Figure 1. Neurexin1α disruption leads to deficits in value-based selection of actions.

(A) Schematic of trial structure wherein mice perform repeated self-initiated trials with contrasting reward volumes associated with each port. Animals were tested at four relative reward ratios across high (P_rew = 0.75) and low (P_rew = 0.4) reinforcement rates. See Materials and methods for details. (B) Both probability of reinforcement and volume contrast modulate the probability at which mice select the large reward option.

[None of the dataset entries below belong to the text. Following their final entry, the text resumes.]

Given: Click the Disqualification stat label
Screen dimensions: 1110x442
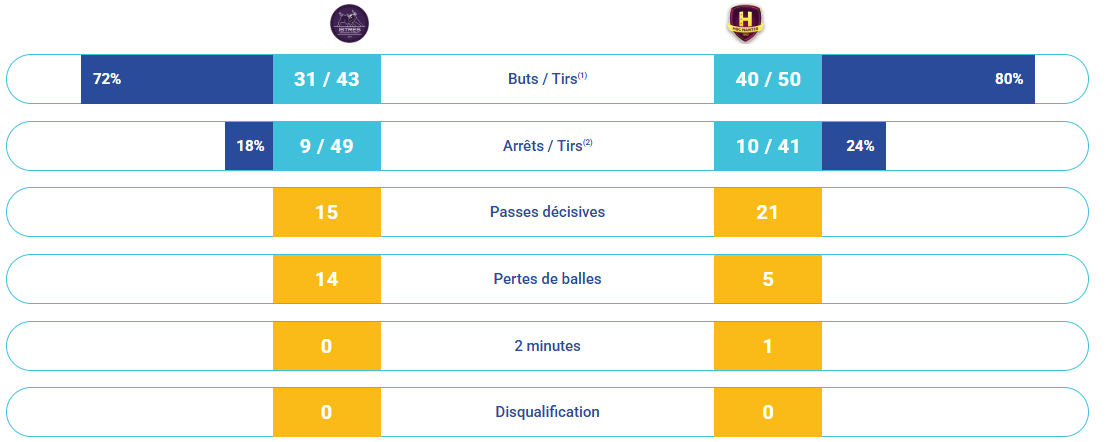Looking at the screenshot, I should (547, 412).

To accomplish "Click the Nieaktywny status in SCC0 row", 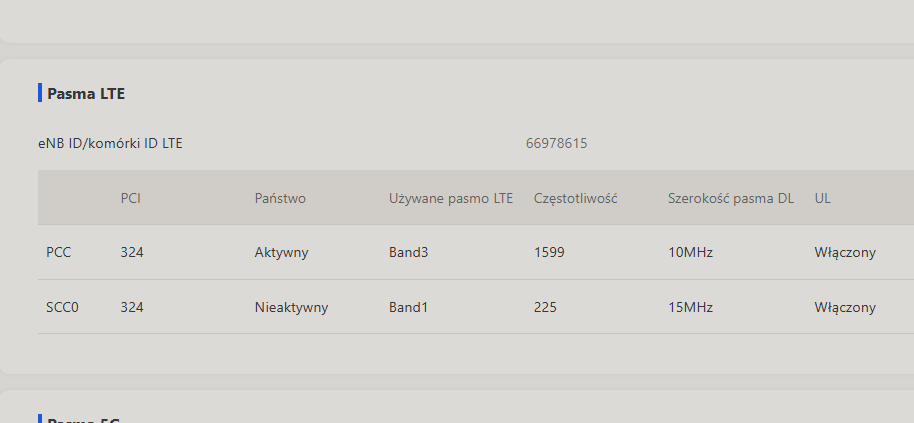I will pyautogui.click(x=291, y=307).
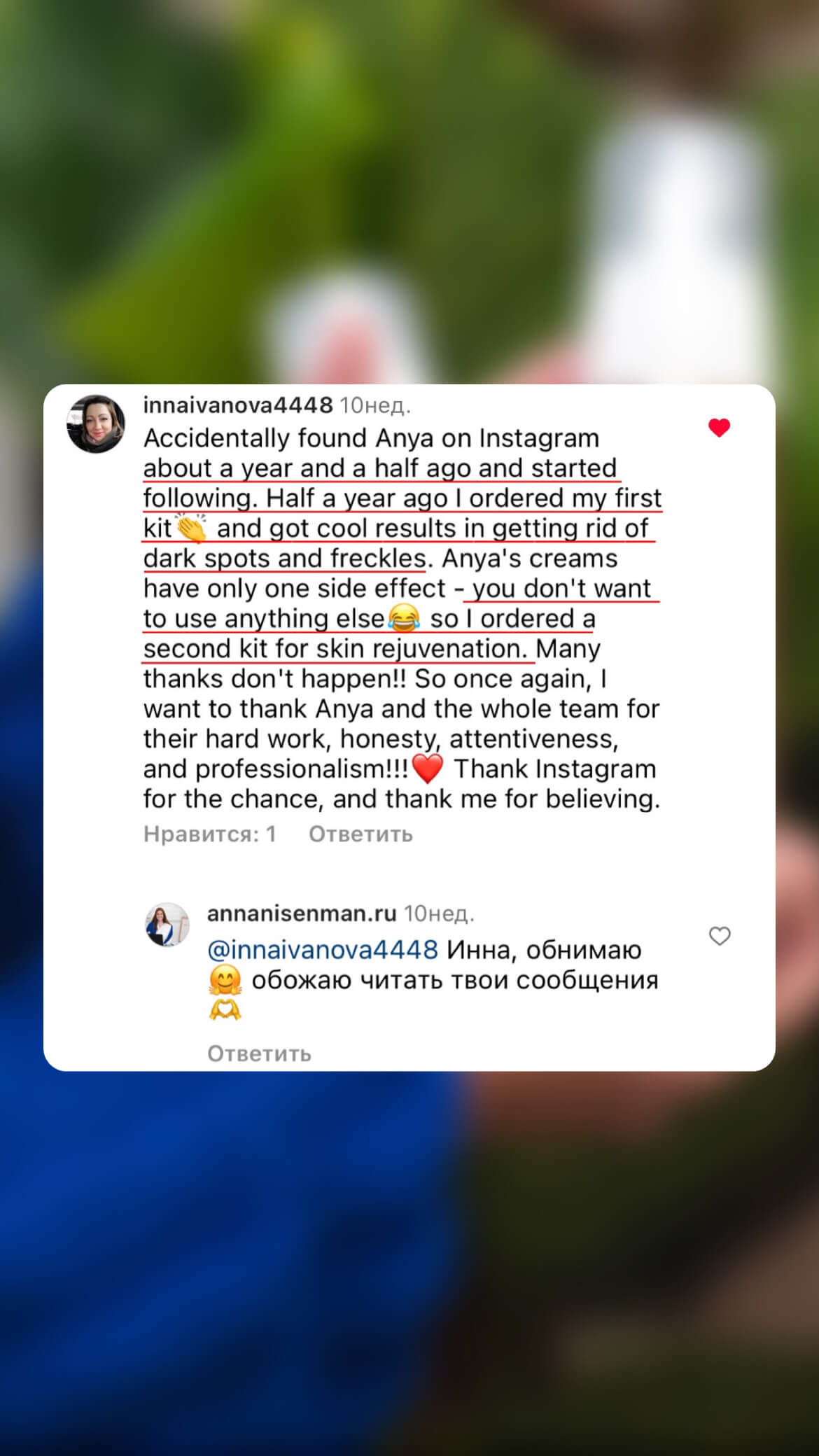This screenshot has width=819, height=1456.
Task: Click the clapping hands emoji after "kit"
Action: 191,528
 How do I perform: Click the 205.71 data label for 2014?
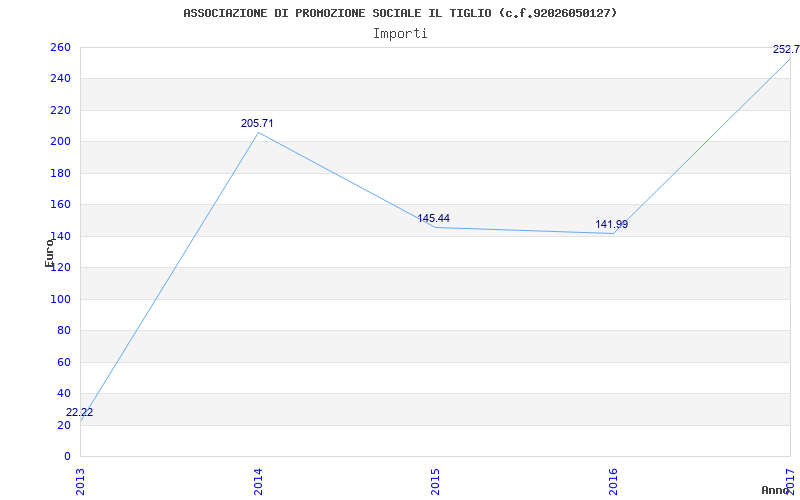pos(257,123)
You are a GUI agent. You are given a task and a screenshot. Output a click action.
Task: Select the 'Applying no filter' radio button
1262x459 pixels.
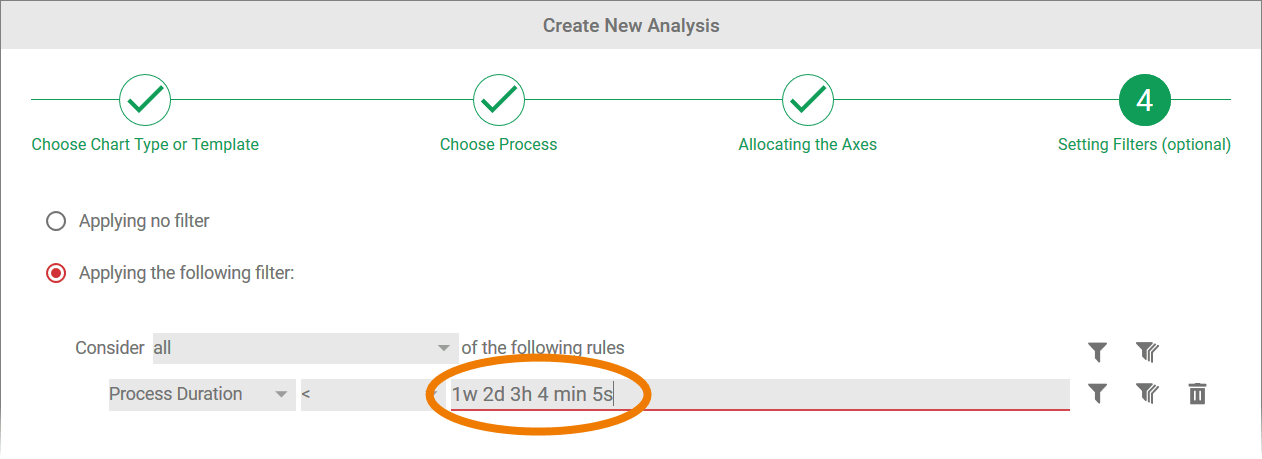coord(56,221)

Nrxn1α KOs (blue, n = 10) select the high benefit alternative at a lower rate than their WT littermates (gray, n = 11) across reward environments (three-way RM ANOVA). (C and D) For both WT and KO animals, the relative magnitude of rewarded outcome has a significant effect on the stay-probability for that alternative. (E) The relative reward-stay (RRS), which quantifies the relative tendency of animals to repeat choices after specific outcomes, was sensitive to relative magnitude of rewards but not reward probability. In comparison to WT littermates, Nrxn1α KOs less dynamically alter their choice behavior after large reward outcomes than small reward outcomes (three-way RM ANOVA). (F and G) The RRS is a significant predictor of session performance for both WT and KO mice at both rates of reinforcement. Note RRS is a better predictor of task performance at high reinforcement rates, reflecting the preponderance of unrewarded outcomes in low reinforcement conditions. All data represented as mean ± SEM.

Figure 1—figure supplement 1. Additional Behavioral Analyses in Nrxn1a KO mice.

(A) Schematic of visual discrimination task. Mice acquired a simple goal-direction contingency over repeated sessions. (B) Task engagement was measured as the total number of registered trial initiations. Nrxn1α KO mice exhibit no difference in task engagement from wild-type littermates during acquisition of visual discrimination. (C) Performance was measured as the proportion of trial initiations that resulted in the selection of the lit port. Nrxn1α mice exhibit no deficit in visual discrimination as compared to wild-type littermates. (D) Nrxn1α KO animals exhibit extended choice latencies throughout the last 3 days of task acquisition. (E–H) Logistic regression coefficients for Nrxn1α wild-type and knockout mice (ΔReward = 12 μL). The influence of past choice and reward outcome is heavily discounted after the t−1 trial. (I) There is a trend toward lower adaptability measures in Nrxn1α knockout mice in the relative reward reversal paradigm (see Figure 1A). (J) Nrxn1α KO animals exhibit similar performance to wild-type controls in extra-dimensional set shift where reward target switches from visual cue to ego-centric spatial cue. (K) Nrxn1α KO animals exhibit similar performance to wild-type controls in egocentric spatial reversal task. (B–D and I–K analyzed by two-way RM ANOVA). All data represented as mean ± SEM.